Compra conjunta de combustíveis? Costa defende que resultou nas vacinas e pode voltar a funcionar

Governo vai apresentar até ao final da semana um conjunto de medidas para enfrentar a crise dos combustíveis.

O primeiro-ministro, António Costa, diz que é preciso reformular o mecanismo de formulação dos preços da energia na União Europeia. A questão vai estar no Conselho Europeu de quinta e sexta-feira no Parlamento. Em declarações aos jornalistas no final do debate que prepara este Conselho Europeu, o governante também afirmou que Portugal vai defender a compra conjunta de combustível na UE e acrescentou que até ao final da semana o Governo espera apresentar um conjunto de medidas para diminuir o impacto do aumento do gasóleo e gasolina.

"Estamos a trabalhar. Há uma medida que já adotámos desde a semana passada e que vamos manter, que é devolver a receita extraordinária que estamos a ter em IVA por via do aumento do preço e essa devolução já se fez. Vamos todas as semanas avaliar e faremos sempre que houve lugar a uma receita extraordinária a devolução dessa receita aos portugueses. Temos hoje a noção mais precisa de que esta crise é transitória, mas que vai durar ao longo dos próximos meses. É nesse sentido que temos estado a trabalhar com a ANTRAM, ANTROP e o resto dos cidadãos. A emergência climática não desapareceu e sabemos que combatê-la tem custos, mas esses custos têm de ser suportáveis pelos cidadãos", explicou António Costa.

Sobre as conversas com os partidos para viabilizar a proposta de Orçamento do Estado, Costa afirma que o diálogo está a ser construtivo, mas admite que ainda não há acordo.

"As propostas não são todas coincidentes, temos de ter, obviamente, uma avaliação equilibrada. A última coisa que alguém deseja é acrescentar a todas estas crises uma crise política.

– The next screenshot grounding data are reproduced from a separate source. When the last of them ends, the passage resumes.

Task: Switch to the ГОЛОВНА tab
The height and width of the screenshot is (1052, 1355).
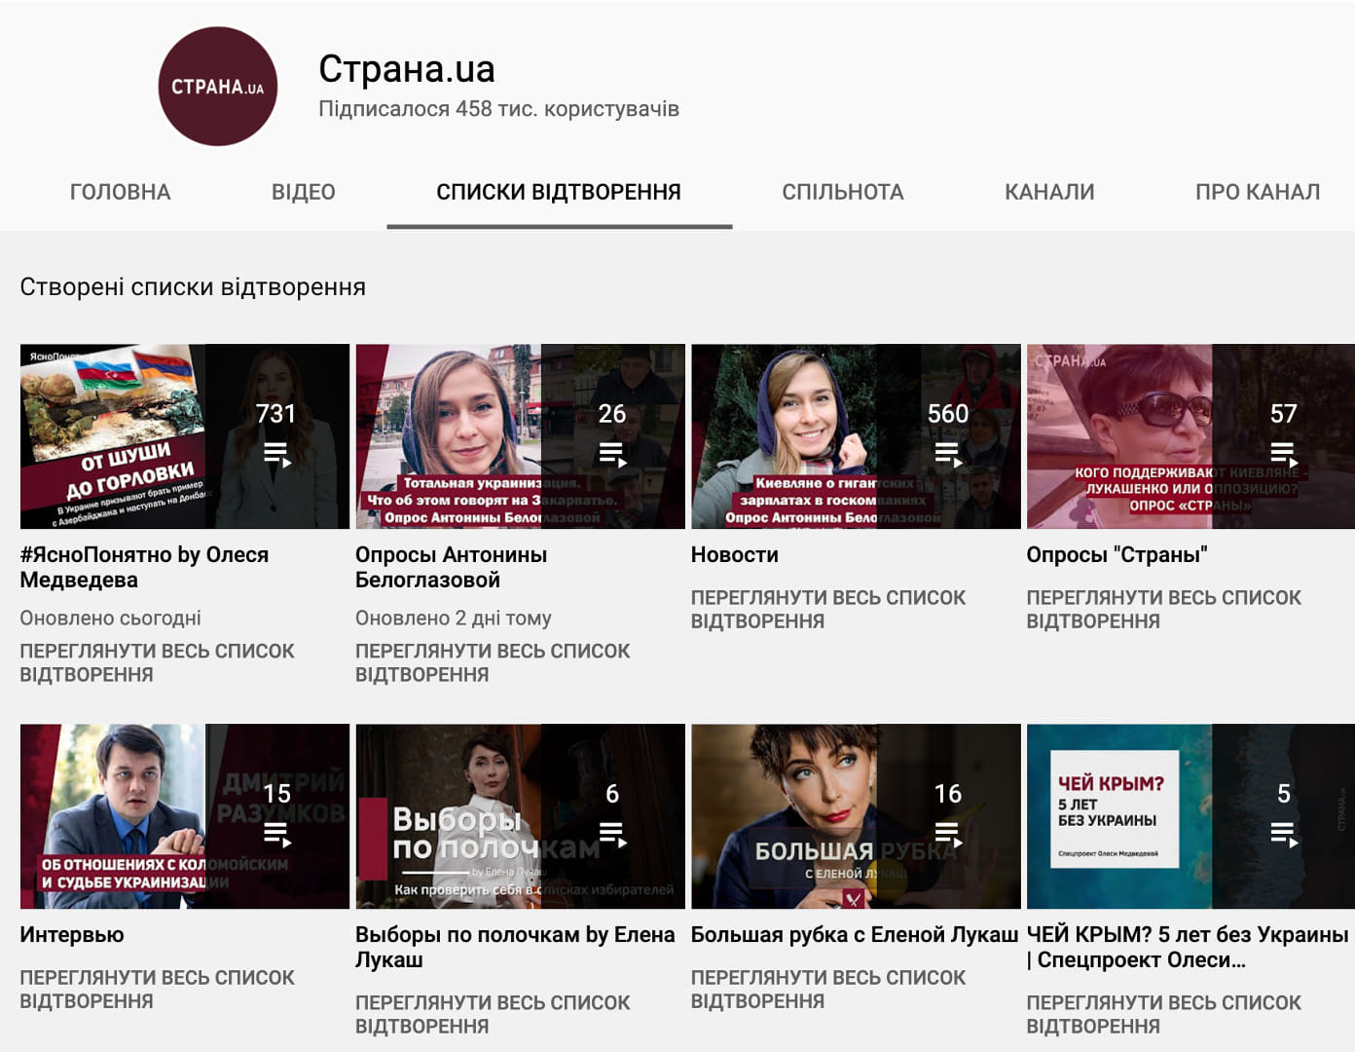Action: tap(121, 192)
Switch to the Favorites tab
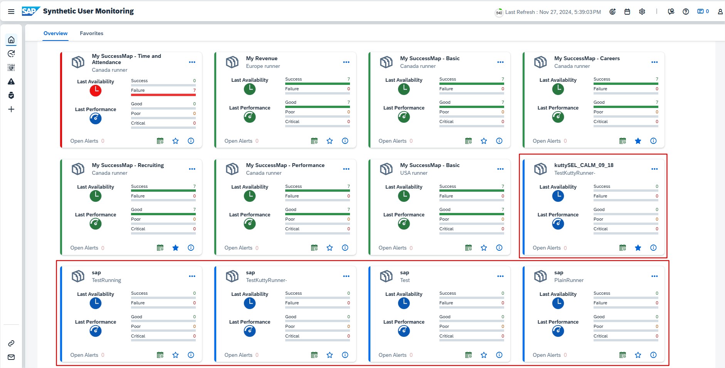Viewport: 725px width, 368px height. 91,33
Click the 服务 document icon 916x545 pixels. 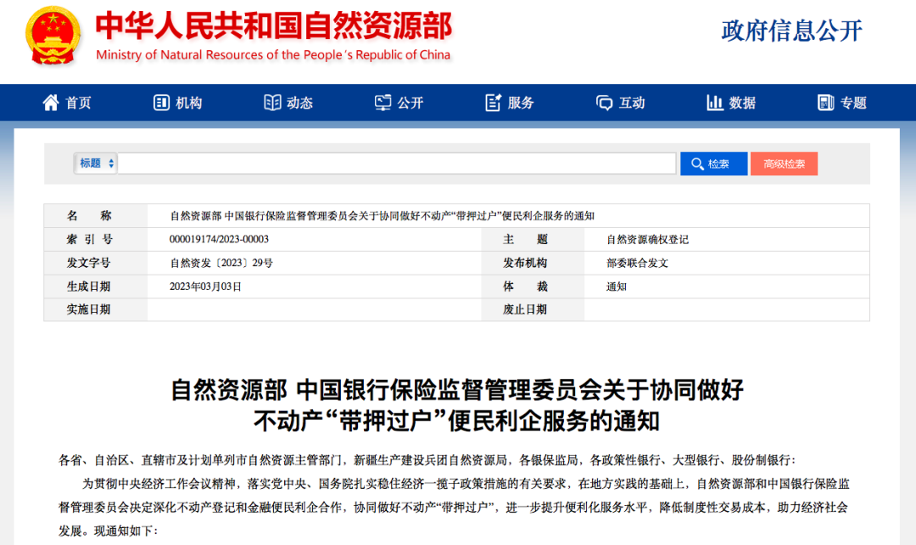[493, 102]
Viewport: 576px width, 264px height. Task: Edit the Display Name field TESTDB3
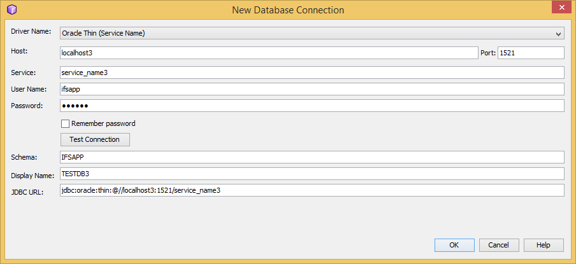[312, 174]
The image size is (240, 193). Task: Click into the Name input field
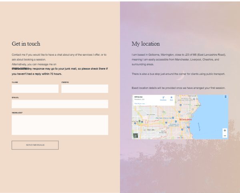pos(35,88)
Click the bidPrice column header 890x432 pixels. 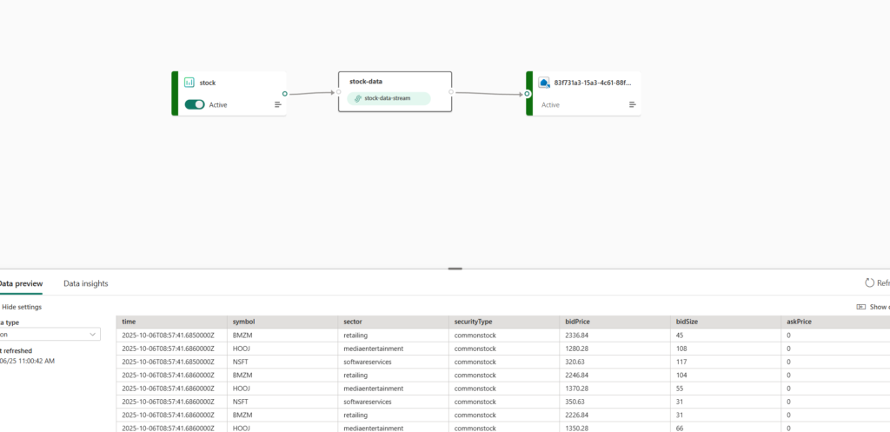point(577,322)
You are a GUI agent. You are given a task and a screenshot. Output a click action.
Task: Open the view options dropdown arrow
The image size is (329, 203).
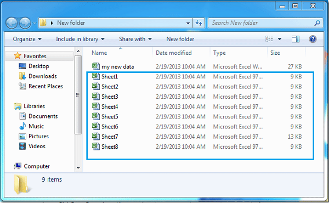tap(280, 39)
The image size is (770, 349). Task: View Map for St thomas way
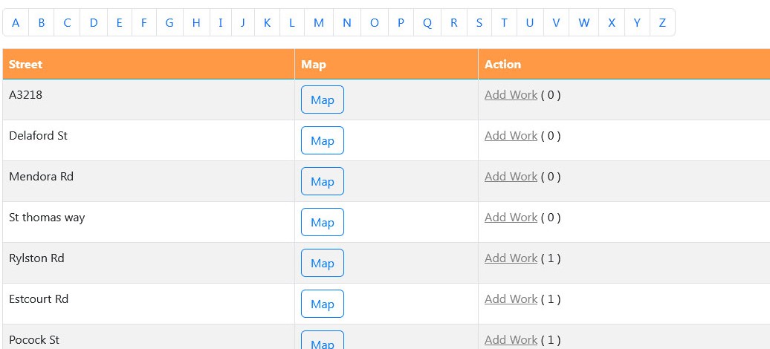click(x=322, y=222)
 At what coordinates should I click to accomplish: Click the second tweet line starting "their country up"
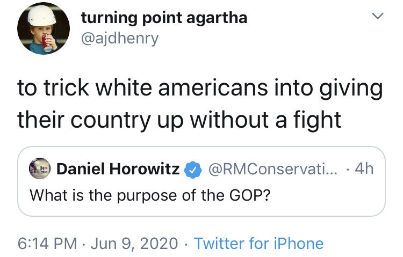coord(179,119)
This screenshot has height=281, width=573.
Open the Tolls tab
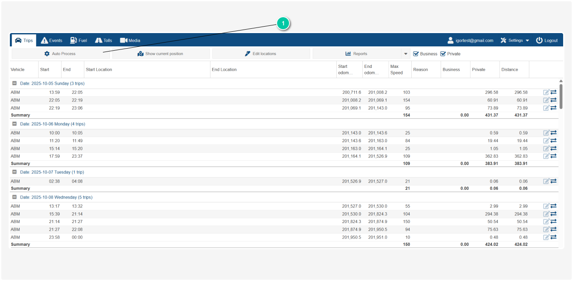[x=103, y=40]
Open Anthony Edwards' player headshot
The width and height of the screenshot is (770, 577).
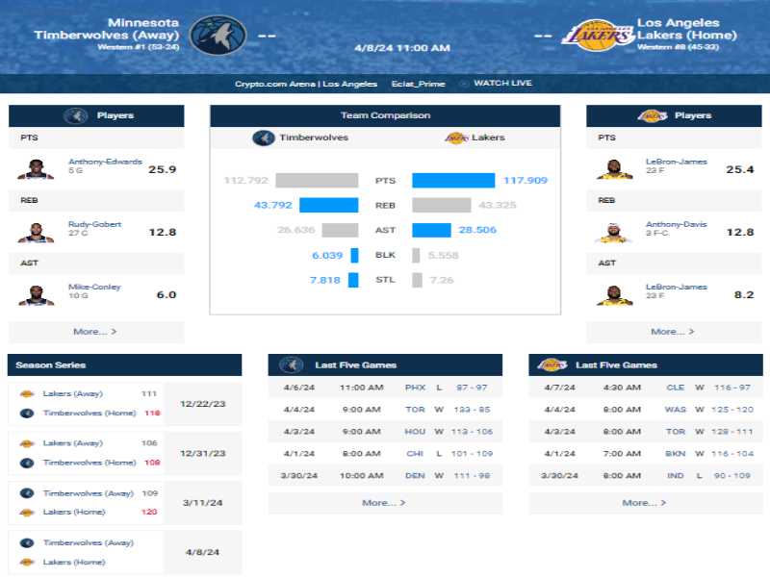36,169
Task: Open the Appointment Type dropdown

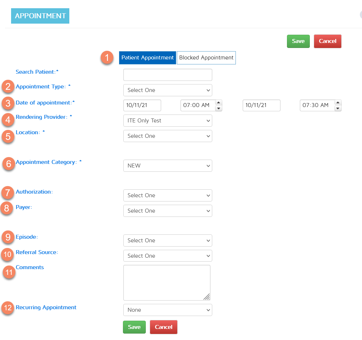Action: (168, 90)
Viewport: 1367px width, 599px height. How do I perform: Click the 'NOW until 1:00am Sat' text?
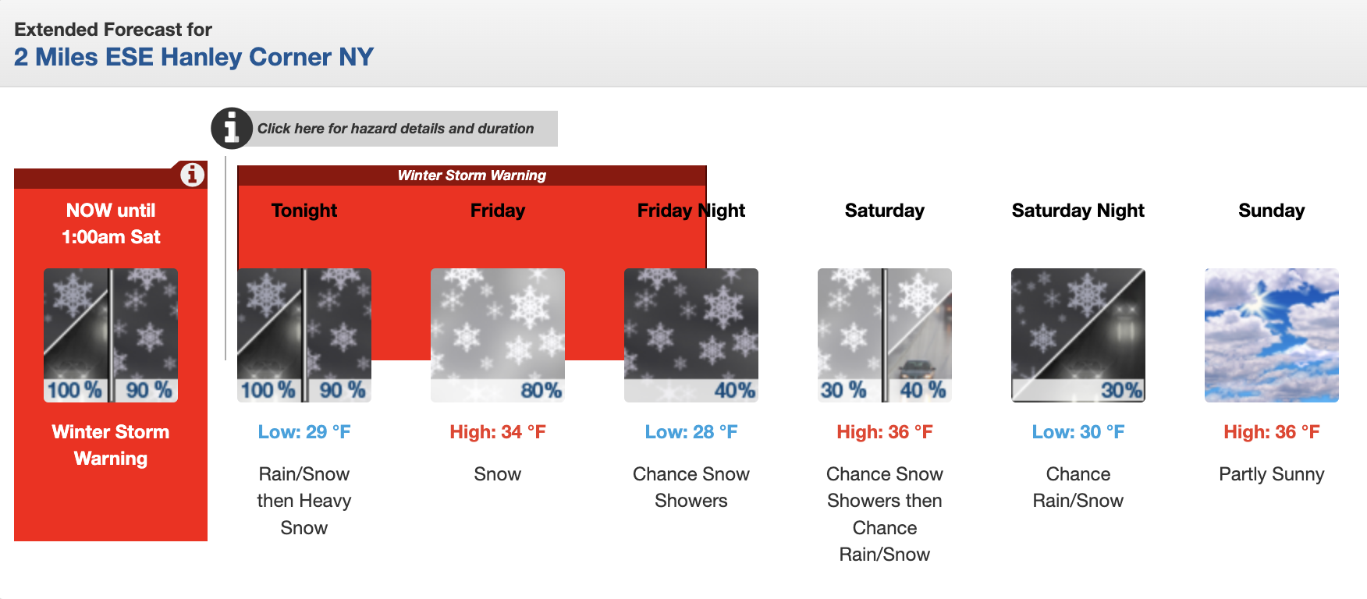(x=111, y=224)
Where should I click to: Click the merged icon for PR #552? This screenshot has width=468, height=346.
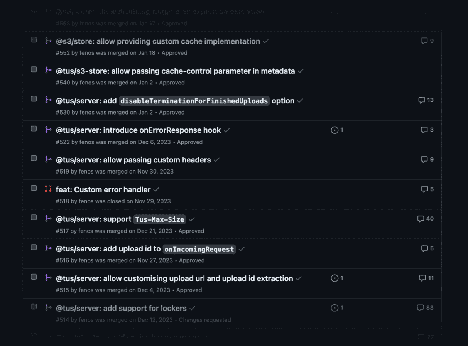click(x=48, y=41)
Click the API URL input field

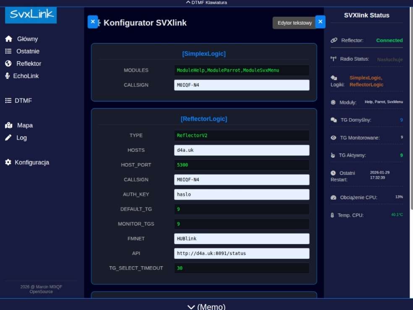[242, 253]

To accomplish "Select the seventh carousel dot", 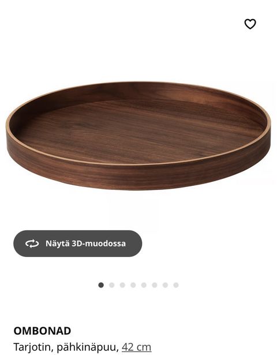I will [165, 285].
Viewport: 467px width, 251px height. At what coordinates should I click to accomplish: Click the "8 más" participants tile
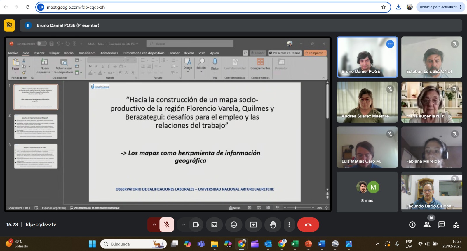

A trajetória que temos mantido para a redução do défice e da dívida é absolutamente essencial", afirmou o primeiro-ministro.

Apesar deste impasse em relação ao Orçamento, Costa não teme que a credibilidade internacional de Portugal seja afetada.

"Hoje é muito sólida. Portugal é um exemplo de país que tem assegurado estabilidade, não há nenhuma preocupação seguramente", assegurou.